··· EXTRACTED ENTRIES ···

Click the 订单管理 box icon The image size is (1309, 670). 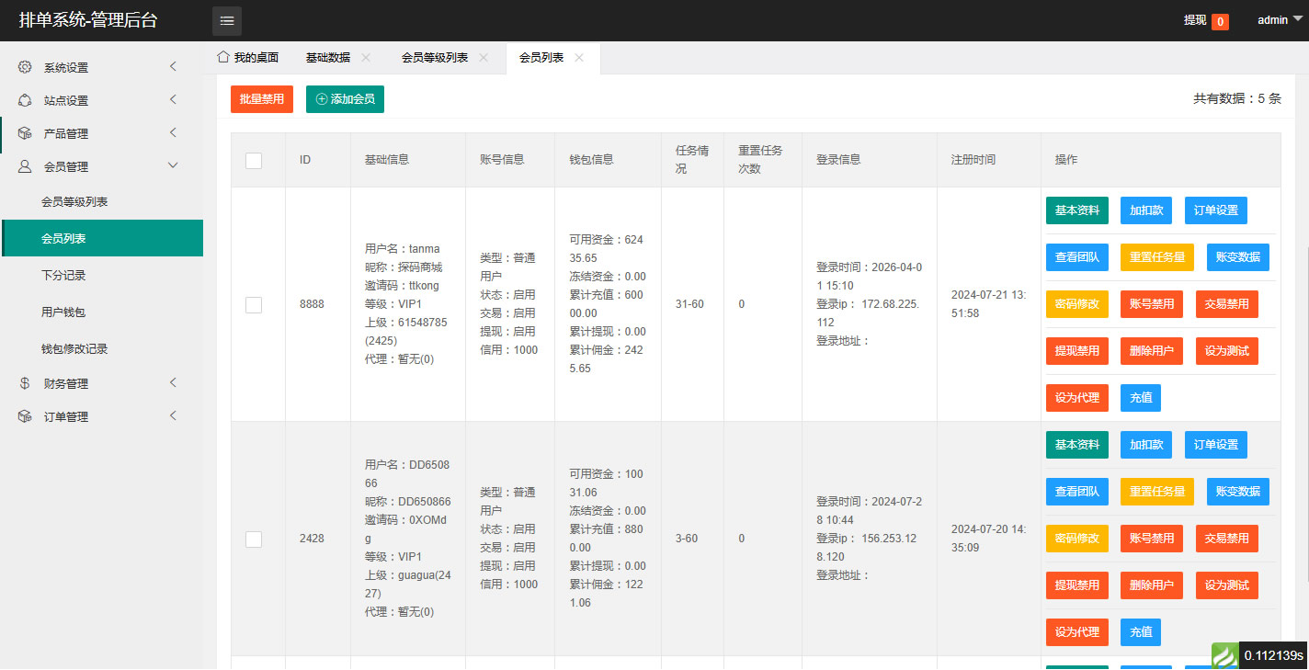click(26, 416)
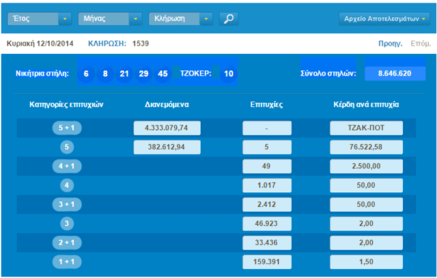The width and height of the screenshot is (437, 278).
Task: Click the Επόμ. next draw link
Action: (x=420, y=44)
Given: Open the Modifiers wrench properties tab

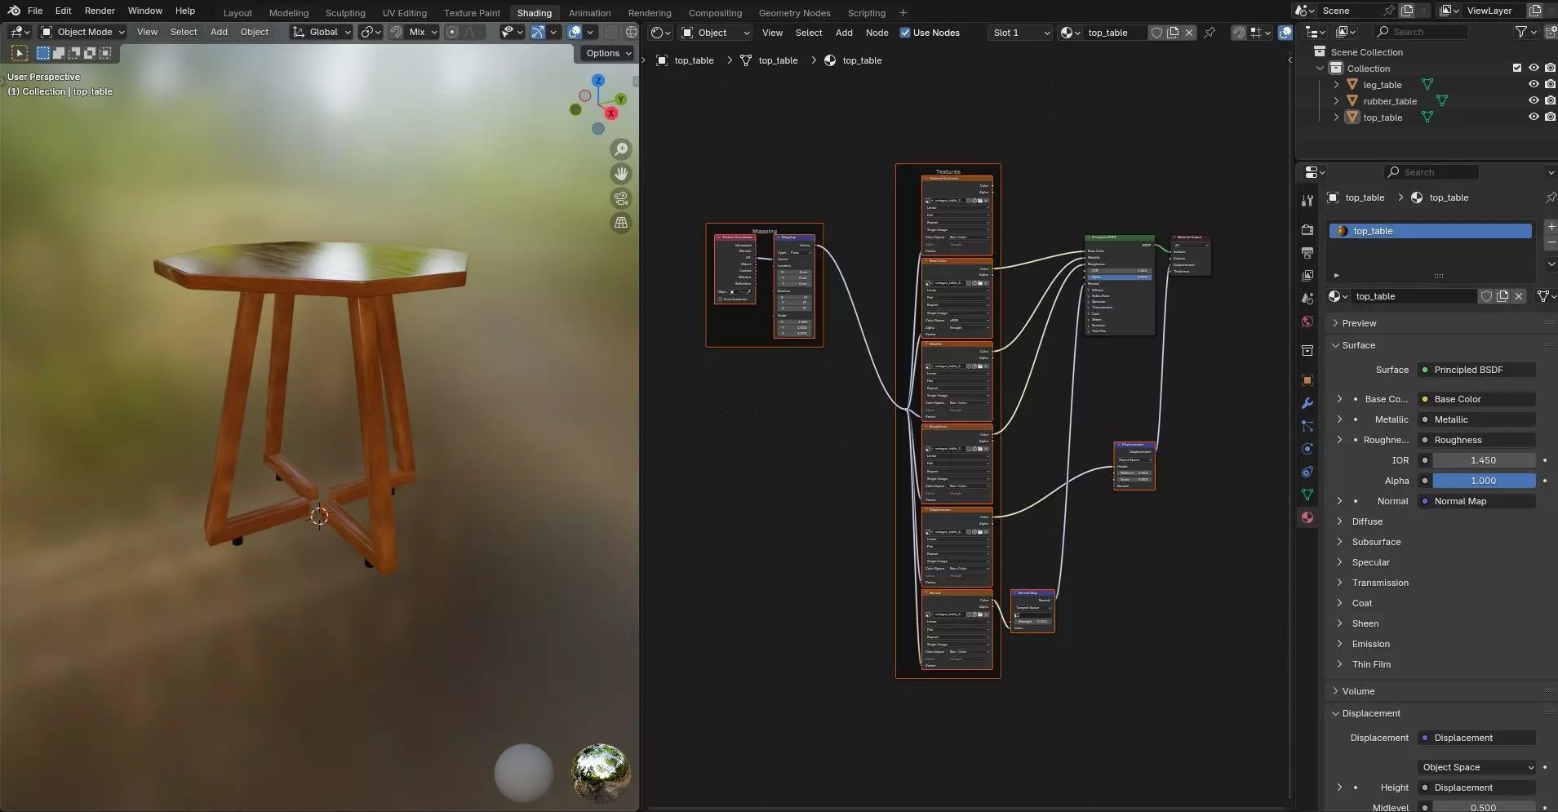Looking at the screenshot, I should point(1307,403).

···

PROBLEM REQUIREMENTS: Extract only the lines from the line containing "Given: Open the" through the final line of the records; keep both ends and drop every picture.

WRITTEN RESPONSE:
Given: Open the Modifiers wrench properties tab

Looking at the screenshot, I should point(1307,403).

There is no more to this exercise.